> [Quoted passage]:
######
Paul's argument, presented in the first eight chapters of Romans, is that the gospel is not a new innovation, but the fulfillment of the promises of God to the fathers in the Hebrew scriptures.  The gospel has always been that the way to righteousness is by faith.  Paul's argument is that it is the same today for us as it was for Abraham.

The question then stands out, why then have many of Abraham's descendants refused to believe the gospel?  How can this paradox be explained: that the nation that had been prepared for Messiah, through whom which Messiah came, would reject him?  These questions are what Paul addresses in chapter 9, verses 1-5.

These questions lead to the next question: Has the word of God failed (9:6)?  And the answer of course is "no".  And the explanation is the simple phrase that says, "Not all who are descended from Israel are Israel".


Determinism?

Calvinists or deterministic advocates like to quote Romans 9 as their proof.  But Romans 9 actually may teach the opposite.  Are people predetermined to a certain destiny, by God?  Foreknowledge does not equate to determination.

People still choose.  God calling out for people to come to him is not an act with scripted, predetermined outcomes.  That is a human perspective that looks at life as predetermined.
######
> [Stored records]:
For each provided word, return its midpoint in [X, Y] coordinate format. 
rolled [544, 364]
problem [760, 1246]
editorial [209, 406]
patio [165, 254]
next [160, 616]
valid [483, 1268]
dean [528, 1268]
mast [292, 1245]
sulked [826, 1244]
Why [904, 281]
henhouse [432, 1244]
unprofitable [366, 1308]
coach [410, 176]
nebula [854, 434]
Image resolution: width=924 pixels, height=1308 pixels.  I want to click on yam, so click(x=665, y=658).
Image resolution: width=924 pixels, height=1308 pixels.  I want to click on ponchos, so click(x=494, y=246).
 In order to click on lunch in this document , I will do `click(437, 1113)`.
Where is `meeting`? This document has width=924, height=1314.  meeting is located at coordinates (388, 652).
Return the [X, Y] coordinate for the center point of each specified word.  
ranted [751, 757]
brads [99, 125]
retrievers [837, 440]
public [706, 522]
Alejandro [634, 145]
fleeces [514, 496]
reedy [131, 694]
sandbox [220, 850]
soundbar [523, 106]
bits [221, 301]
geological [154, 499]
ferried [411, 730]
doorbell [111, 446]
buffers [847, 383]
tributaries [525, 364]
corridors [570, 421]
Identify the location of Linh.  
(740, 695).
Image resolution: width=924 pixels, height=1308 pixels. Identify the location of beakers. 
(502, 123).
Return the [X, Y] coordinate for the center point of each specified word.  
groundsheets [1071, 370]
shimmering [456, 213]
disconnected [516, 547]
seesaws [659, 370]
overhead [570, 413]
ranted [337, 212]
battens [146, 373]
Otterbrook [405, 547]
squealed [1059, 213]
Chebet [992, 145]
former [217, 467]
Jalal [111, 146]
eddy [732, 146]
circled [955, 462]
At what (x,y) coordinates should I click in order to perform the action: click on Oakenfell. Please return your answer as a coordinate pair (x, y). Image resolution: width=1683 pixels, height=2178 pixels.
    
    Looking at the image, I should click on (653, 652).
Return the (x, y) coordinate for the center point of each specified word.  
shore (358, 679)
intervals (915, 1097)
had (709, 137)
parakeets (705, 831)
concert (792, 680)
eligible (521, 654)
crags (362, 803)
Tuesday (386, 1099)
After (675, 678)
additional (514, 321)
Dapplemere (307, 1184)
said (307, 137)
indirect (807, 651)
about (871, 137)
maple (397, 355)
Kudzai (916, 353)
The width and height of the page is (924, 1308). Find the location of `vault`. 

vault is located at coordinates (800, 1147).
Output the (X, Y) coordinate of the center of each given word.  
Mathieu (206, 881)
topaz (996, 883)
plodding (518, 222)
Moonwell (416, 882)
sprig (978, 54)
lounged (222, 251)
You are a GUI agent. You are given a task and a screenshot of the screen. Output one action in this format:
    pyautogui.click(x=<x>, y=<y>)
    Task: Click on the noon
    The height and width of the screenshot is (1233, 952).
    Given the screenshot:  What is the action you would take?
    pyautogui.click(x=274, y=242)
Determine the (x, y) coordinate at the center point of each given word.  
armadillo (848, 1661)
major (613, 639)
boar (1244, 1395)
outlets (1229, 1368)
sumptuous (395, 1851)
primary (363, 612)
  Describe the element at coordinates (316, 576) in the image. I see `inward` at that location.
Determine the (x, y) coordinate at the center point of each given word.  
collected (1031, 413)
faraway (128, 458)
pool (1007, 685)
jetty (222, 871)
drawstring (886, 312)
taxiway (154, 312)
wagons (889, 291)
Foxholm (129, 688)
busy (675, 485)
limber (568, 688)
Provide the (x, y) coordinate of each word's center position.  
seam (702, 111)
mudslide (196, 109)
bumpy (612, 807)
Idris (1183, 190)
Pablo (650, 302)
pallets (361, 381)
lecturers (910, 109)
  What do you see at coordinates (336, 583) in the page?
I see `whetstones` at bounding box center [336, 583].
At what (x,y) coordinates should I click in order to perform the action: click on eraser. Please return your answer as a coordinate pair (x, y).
######
> [Required action 1]:
Transcribe part of the passage on Romans 9. Begin at the words "These questions lead" and stop after "Determinism?".
> [Required action 2]:
In the passage on Romans 9, what phrase explains why the word of God has not failed?

> [Reply 1]:
These questions lead to the next question: Has the word of God failed (9:6)?  And the answer of course is "no".  And the explanation is the simple phrase that says, "Not all who are descended from Israel are Israel".


Determinism?

> [Reply 2]:
"Not all who are descended from Israel are Israel."